Skip to content

ebi-gene-expression-group/atlas-fastq-provider

Repository files navigation

Atlas FASTQ provider

Anaconda-Version Badge Anaconda-Release Badge

Scripts and utilities for providing fastqs to workflows.

Installation

This package can be installed via Bioconda:

conda install -c ebi-gene-expression-group atlas-fastq-provider

Configuration

Installation will create a file 'atlas-fastq-provider-config.sh' in the same install directory as the main script fetchFastq.sh. Config variables can be modified in this file.

ENA_SSH_HOST='sra-login-1'
ENA_SSH_ROOT_DIR='/nfs/era-pub/vol1/'
ENA_PRIVATE_SSH_ROOT_DIR='/private/path'
ENA_FTP_ROOT_PATH='ftp://ftp.sra.ebi.ac.uk/vol1'
ENA_HTTP_ROOT_PATH='https://hl.fire.sdo.ebi.ac.uk/era-public'
FASTQ_PROVIDER_TEMPDIR='/tmp/atlas-fastq-provider'
ENA_TEST_FILE='ERR1888172_1.fastq.gz'
FETCH_FREQ_MILLIS=500
PROBE_UPDATE_FREQ_MINS=15
ENA_RETRIES=3

Overrides to these variables can also be supplied at runtime (see below).

Usage

Individual FASTQ files

fetchFastq.sh -f <file or uri> -t <target file> [-c <config file to override defaults>] [-s <source resource or directory>] [-m <retrieval method, default 'auto'>] [-p <public or private, default public>] [-l <library, by default inferred from file name>]

This is a generic utility to provide FASTQ files for use in pipelines etc.

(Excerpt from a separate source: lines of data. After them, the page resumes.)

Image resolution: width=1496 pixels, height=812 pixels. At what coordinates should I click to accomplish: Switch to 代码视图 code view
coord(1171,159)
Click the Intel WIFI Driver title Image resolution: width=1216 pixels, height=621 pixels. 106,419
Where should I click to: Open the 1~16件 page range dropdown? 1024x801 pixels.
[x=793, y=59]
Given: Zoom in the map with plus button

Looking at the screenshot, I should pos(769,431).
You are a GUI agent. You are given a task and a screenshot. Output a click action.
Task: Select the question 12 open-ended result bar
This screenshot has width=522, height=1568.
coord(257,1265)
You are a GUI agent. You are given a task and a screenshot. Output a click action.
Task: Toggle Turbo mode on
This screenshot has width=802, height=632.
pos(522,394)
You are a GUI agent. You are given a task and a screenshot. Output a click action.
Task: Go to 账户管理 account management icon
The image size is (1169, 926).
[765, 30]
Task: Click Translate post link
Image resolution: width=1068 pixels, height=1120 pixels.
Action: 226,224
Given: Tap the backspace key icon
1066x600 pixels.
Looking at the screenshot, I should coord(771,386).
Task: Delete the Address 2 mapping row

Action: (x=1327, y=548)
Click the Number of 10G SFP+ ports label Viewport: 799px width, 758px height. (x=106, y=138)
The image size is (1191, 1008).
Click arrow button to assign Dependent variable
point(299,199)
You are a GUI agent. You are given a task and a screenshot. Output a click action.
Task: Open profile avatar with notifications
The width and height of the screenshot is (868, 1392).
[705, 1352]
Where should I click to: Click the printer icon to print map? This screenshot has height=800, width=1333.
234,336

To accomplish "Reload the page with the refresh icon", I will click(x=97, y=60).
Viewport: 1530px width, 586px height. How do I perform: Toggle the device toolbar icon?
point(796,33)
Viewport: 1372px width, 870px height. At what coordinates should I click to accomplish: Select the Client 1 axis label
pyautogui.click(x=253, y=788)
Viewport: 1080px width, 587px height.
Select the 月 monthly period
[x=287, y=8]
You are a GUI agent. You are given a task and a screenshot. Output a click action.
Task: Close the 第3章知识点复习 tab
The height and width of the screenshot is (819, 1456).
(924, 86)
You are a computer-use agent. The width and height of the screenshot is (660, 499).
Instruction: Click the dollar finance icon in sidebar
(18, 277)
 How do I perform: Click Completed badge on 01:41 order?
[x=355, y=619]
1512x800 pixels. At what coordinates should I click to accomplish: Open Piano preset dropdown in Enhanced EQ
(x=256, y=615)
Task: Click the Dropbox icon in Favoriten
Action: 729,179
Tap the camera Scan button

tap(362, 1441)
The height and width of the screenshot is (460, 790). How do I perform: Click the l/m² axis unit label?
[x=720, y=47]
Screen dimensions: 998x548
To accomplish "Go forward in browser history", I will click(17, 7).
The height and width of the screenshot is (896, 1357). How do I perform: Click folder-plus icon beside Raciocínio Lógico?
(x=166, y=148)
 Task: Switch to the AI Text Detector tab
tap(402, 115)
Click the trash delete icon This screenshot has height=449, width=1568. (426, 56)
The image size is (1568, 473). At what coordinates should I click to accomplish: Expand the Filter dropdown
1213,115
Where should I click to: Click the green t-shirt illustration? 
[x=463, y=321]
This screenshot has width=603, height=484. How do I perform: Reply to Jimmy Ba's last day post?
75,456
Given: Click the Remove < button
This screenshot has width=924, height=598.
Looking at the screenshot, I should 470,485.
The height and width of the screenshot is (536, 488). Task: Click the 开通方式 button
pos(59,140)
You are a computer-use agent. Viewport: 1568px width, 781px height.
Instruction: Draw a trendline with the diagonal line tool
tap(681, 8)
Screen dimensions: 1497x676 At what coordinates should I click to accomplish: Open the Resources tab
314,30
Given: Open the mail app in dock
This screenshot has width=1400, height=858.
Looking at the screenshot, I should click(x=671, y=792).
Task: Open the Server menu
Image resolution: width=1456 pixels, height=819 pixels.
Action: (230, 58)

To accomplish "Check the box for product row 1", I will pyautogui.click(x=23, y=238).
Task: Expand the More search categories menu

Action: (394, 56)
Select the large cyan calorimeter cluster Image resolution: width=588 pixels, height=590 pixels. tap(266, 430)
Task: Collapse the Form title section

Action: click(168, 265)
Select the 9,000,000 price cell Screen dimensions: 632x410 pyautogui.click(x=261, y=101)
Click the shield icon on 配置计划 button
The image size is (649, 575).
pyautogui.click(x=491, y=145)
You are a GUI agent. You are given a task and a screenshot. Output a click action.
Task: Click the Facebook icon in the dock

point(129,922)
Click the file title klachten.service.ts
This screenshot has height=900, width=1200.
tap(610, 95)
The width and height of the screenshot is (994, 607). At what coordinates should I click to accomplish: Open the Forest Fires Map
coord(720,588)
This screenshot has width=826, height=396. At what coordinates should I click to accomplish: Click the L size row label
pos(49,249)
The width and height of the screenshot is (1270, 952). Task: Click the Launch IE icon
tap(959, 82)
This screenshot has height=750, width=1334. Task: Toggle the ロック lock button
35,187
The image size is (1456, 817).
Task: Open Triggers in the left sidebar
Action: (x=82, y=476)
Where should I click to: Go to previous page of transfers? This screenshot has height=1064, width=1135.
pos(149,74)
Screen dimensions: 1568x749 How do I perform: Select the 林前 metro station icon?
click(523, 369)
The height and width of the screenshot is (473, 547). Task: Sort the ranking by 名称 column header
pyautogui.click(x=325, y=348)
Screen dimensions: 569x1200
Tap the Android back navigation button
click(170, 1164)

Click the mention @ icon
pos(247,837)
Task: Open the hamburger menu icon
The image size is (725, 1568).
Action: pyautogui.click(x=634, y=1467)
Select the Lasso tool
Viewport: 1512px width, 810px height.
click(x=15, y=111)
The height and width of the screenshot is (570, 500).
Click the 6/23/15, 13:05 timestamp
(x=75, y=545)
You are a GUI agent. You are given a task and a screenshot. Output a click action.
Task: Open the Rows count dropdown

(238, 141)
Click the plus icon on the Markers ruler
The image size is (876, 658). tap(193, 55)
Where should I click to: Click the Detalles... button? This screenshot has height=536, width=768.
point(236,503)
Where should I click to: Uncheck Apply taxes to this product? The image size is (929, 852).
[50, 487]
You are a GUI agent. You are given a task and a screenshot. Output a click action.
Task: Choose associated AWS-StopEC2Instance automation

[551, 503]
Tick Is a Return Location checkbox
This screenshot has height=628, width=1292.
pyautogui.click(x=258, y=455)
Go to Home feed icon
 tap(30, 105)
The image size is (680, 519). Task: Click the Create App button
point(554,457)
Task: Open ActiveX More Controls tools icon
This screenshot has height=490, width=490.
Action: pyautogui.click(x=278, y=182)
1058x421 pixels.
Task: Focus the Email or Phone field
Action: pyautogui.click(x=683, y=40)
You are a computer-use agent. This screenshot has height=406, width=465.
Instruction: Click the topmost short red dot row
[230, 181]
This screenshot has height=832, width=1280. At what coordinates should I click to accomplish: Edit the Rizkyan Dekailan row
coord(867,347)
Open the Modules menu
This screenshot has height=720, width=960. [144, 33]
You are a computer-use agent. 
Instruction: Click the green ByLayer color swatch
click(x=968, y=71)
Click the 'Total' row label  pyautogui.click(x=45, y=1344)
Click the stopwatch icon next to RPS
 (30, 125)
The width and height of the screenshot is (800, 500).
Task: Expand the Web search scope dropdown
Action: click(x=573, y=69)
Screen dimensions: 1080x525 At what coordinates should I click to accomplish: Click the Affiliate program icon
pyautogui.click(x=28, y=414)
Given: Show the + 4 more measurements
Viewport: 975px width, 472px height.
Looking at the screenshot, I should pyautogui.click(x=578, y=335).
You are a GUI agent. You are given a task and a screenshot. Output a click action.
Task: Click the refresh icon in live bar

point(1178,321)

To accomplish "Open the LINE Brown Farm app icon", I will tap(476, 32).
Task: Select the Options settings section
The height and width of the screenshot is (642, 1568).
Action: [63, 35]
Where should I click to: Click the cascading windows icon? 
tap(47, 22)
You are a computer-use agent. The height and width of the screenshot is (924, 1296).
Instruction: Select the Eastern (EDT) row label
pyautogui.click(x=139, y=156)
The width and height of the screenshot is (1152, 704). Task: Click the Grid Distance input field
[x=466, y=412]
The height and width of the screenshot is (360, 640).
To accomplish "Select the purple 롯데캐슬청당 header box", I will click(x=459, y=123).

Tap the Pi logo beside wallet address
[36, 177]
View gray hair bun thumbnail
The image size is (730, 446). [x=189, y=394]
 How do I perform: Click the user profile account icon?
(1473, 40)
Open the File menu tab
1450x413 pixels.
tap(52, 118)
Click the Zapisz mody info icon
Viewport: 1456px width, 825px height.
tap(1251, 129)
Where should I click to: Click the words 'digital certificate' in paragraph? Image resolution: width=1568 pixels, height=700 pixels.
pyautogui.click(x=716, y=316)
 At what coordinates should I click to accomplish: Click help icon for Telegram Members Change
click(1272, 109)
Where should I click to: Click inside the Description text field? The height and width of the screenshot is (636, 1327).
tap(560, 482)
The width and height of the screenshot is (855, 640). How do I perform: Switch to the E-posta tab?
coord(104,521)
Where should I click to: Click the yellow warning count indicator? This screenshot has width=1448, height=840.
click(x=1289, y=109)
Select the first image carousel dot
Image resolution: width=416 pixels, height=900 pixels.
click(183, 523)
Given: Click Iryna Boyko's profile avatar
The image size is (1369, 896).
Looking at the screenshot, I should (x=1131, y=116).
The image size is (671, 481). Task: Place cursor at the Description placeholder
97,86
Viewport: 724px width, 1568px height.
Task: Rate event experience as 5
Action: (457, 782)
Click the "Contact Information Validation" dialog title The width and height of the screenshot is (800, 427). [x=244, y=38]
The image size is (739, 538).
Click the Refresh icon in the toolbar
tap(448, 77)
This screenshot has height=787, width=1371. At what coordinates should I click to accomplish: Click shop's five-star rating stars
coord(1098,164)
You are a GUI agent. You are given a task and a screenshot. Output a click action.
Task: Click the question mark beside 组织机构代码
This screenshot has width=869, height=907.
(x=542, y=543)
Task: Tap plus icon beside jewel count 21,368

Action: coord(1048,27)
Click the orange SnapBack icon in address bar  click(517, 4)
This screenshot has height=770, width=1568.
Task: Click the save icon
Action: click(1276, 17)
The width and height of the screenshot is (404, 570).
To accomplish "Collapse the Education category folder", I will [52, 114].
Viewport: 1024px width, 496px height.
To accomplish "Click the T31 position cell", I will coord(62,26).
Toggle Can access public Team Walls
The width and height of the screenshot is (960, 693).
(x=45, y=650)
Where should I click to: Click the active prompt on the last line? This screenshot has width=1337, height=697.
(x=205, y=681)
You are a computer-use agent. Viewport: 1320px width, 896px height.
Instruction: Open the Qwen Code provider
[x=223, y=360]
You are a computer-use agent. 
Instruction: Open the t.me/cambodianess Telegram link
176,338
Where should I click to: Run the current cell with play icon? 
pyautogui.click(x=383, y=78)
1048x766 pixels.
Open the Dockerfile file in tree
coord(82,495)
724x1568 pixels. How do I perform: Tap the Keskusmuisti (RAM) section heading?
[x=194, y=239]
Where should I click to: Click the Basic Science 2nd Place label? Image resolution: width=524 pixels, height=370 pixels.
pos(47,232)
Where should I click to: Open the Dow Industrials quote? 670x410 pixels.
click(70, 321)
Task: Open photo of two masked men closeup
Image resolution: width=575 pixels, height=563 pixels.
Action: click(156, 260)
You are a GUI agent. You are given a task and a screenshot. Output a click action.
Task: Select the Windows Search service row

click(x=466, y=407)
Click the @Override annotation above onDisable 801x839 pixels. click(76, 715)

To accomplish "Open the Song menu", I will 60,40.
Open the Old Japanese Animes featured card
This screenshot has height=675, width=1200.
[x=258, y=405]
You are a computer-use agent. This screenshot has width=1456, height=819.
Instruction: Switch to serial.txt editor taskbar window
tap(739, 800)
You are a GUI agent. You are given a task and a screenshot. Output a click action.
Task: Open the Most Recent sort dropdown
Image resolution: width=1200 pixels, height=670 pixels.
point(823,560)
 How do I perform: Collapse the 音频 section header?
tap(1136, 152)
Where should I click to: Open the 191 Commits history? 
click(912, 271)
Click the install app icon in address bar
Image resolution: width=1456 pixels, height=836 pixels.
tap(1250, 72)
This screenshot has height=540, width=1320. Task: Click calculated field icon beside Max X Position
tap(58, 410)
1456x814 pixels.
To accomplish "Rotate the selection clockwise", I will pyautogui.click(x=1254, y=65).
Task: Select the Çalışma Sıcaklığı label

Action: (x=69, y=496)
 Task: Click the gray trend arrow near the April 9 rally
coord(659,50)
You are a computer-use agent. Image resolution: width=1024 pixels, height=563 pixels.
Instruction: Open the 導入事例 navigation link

At the most basic level files can be downloaded from links, or linked to files in directories on the file system, with some extra sugar to indicate when a file is not present at the source and produce errors consistently etc.

There are then 'special cases' where things can be handled differently, for example in fetching files from ENA via SSH or the new HTTP endpoint. The special cases will be triggered based on the source, which if set to 'auto' (the default) will be guessed (e.g. ena for SRR/DRR/ERR identifiers).

For the ENA, there are three methods: FTP, SSH and HTTP. FTP is the default method that will work for everyone. EBI personal with the right privileges can also copy files over SSH directly from the ENA servers. There is also a new internal HTTP endpoint (currently unreliable) that can be used by EBI personnel. Specifying 'auto' will test each of these methods and select the fastest, storing results in a 'probe' file. This file will be updated according to the interval specified in the confi variable PROBE_UPDATE_FREQ_MINS.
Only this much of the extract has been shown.